実際に契約の場に立ち会う保険代理店に話を聞いてみると、地震保険の加入率が低い理由が垣間見られる。

ひとつは補償の内容だ。地震保険は被災者の生活の当面の安定を目的としているため保険金は一緒に加入する火災保険で設定した保険金額の30~50%(上限は建物5000万円、家財1000万円)で設定することとされている。つまり地震で建物が全壊しても保険金額の50%までしか補償されないのだ。この仕組みを損だと思ったり、どうせ半分しか補償されないなら加入しなくていい、と感じたりする人が多いようだ。

しかし本当にそうだろうか。家を建て直すにしても、修繕するにしても、引っ越しをするにしても先立つものはおカネである。地震保険はその趣旨からも価値ある保険といえる。最近では個人分野だけでなく、事業者の事業再建を支援する枠組みもある。

事業者でいうと罹災直後から事業再開までの休業期間を補償する商品が全日本火災共済協同組合連合会から発売されたり、居住用住宅の場合はSBI少額短期保険が地震保険の上乗せ補償としても使える地震補償保険を発売していたりと、個人、事業主を問わず、震災からの再建に欠かすことのできないおカネを補償する保険があることになる。特に事業主は雇用主としての責任もあり、BCP(事業継続計画)の観点からも、事業再建への備えは必要かつ意義のあることだ。

日本に地震の安全地帯はない

地震保険の加入率が低い要因のひとつに、南海トラフ地震などの太平洋沿岸や首都圏など、いずれ大きな地震が来るとされているところを除いて、日本人の多くが「自分の住んでいる地域は地震が来ない」と思い込んでいるところがあることだ。

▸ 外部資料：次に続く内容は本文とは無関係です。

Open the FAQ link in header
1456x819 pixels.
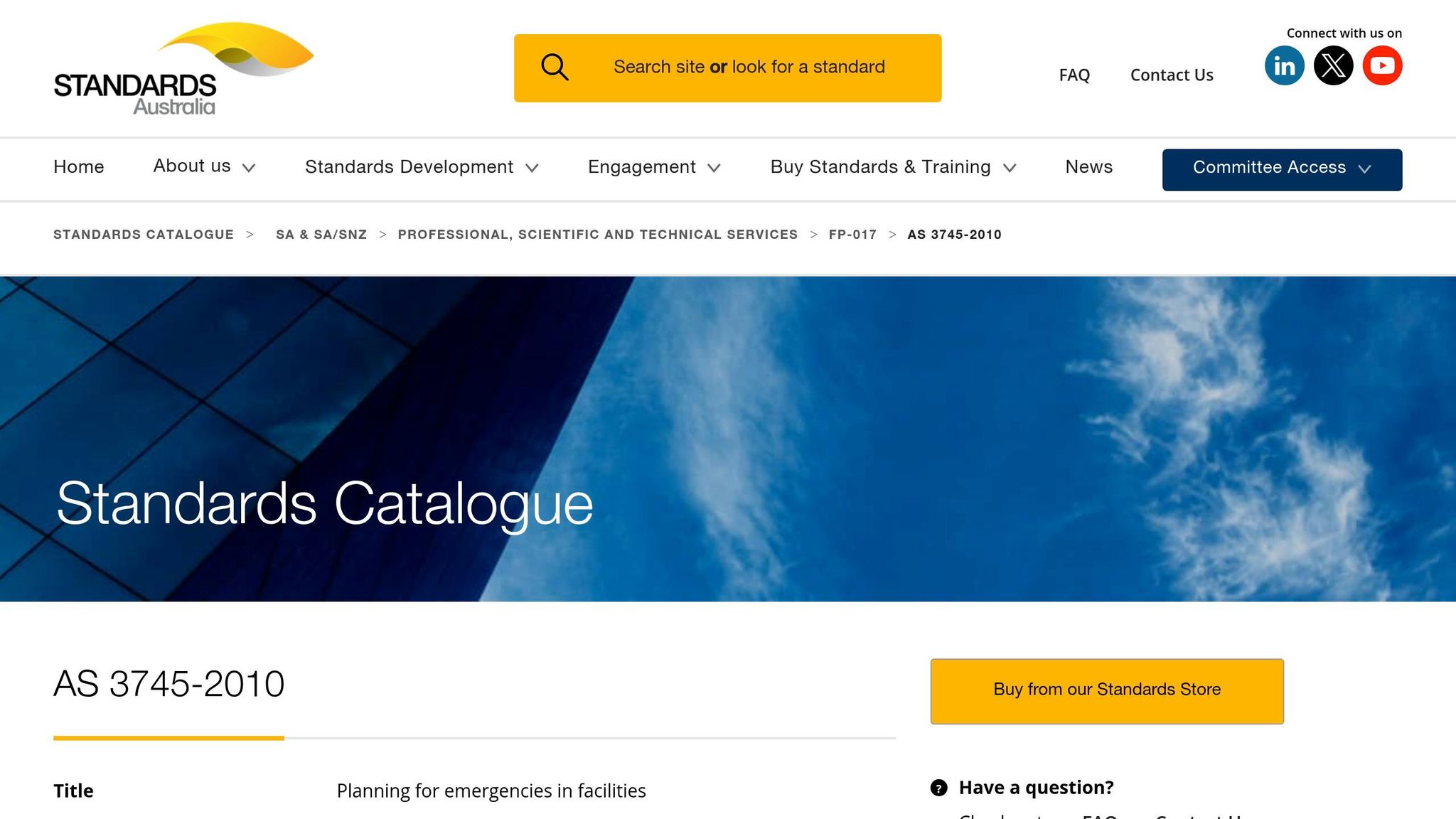1074,75
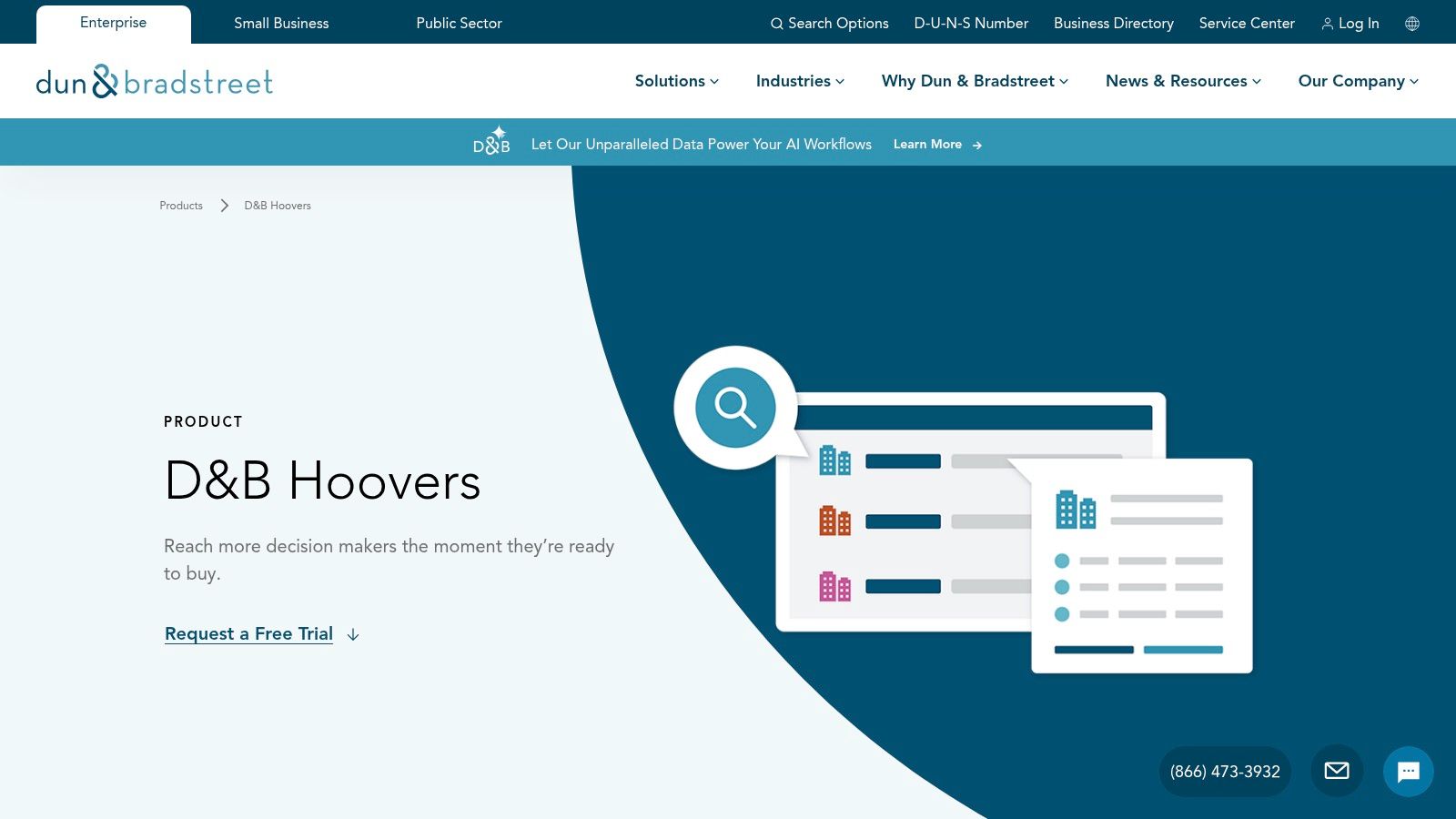Image resolution: width=1456 pixels, height=819 pixels.
Task: Click the Dun & Bradstreet home logo
Action: tap(154, 81)

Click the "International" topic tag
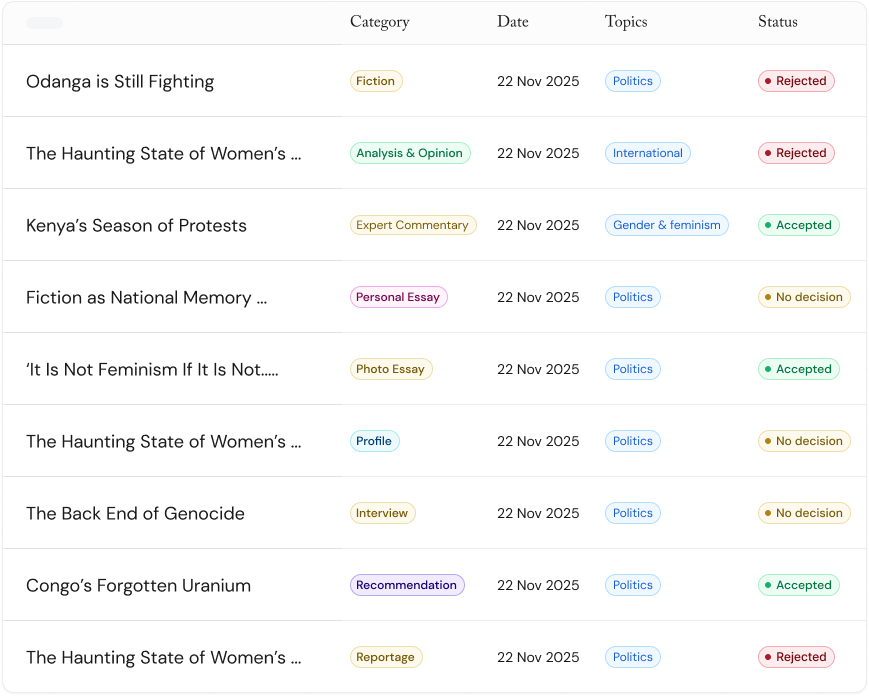click(647, 154)
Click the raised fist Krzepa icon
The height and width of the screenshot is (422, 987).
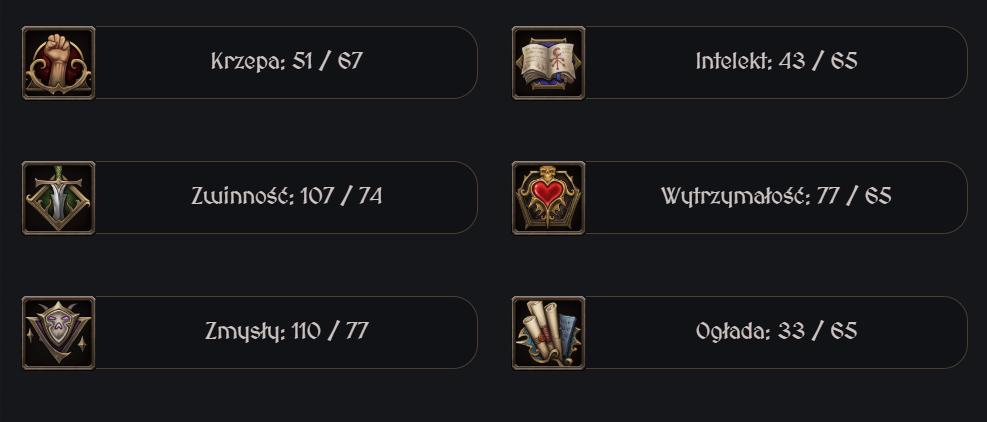[x=59, y=63]
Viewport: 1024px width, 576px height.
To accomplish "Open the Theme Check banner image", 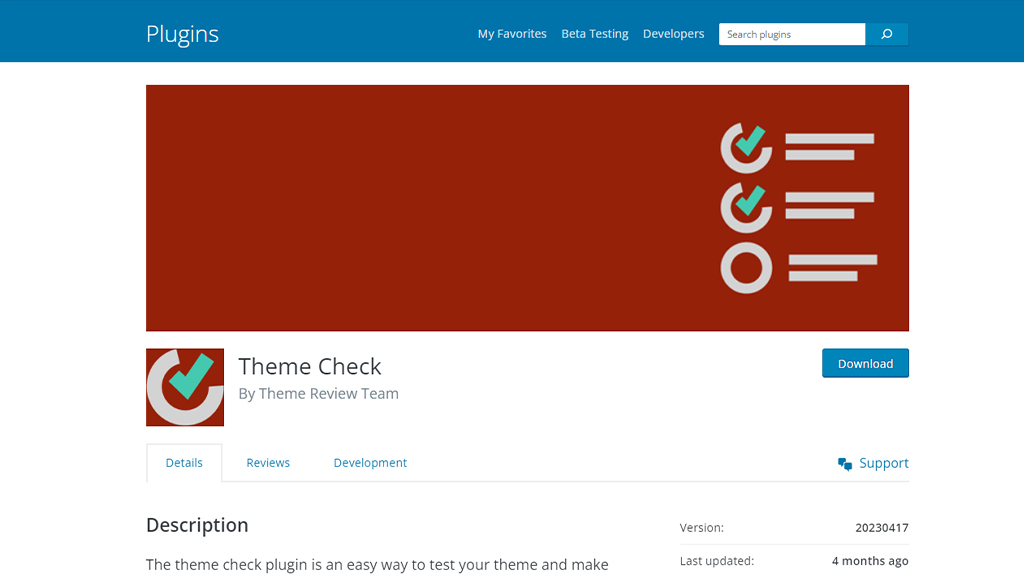I will coord(527,207).
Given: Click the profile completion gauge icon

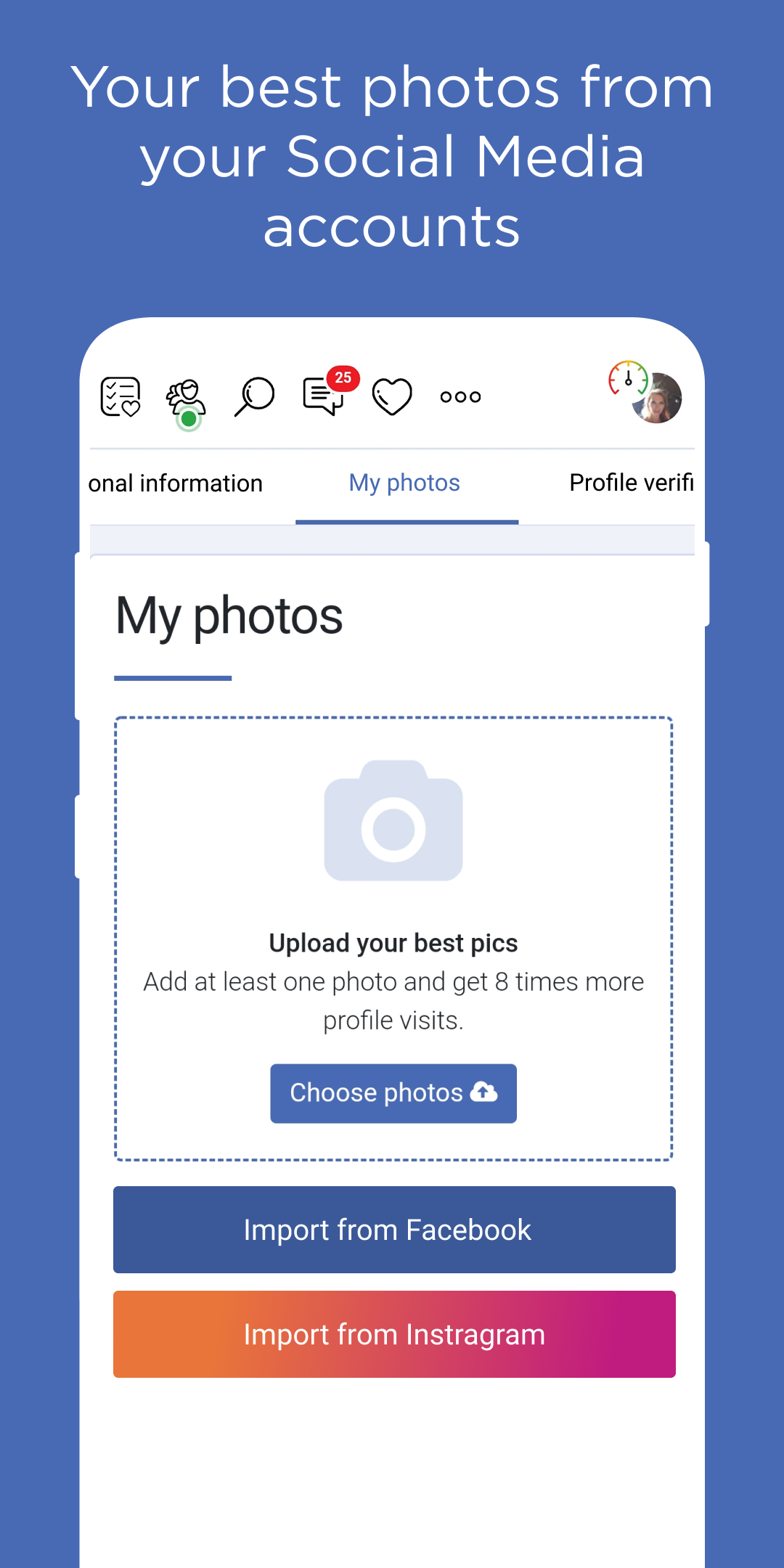Looking at the screenshot, I should (628, 378).
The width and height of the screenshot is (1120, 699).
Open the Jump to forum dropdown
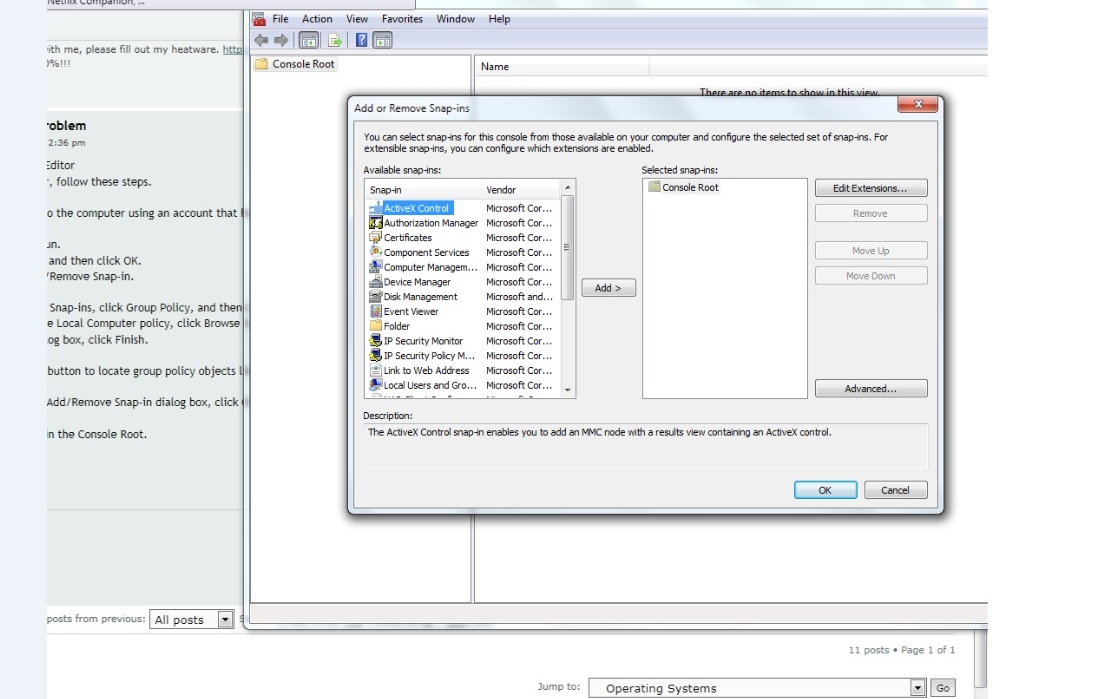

この地域別の地震危険度が説明される際に頻繁に目にするのが地震のハザードマップだ。正確には「確率論的地震動予測地図」 といい、文部科学省に設置された政府の特別機関である地震調査研究推進本部(地震本部)によって作成され、今後30年間に震度6弱以上の揺れに見舞われる確率を地図上に5段階の色で表している。テレビや新聞などでも頻繁に紹介されているので見たことがある人も多いだろう。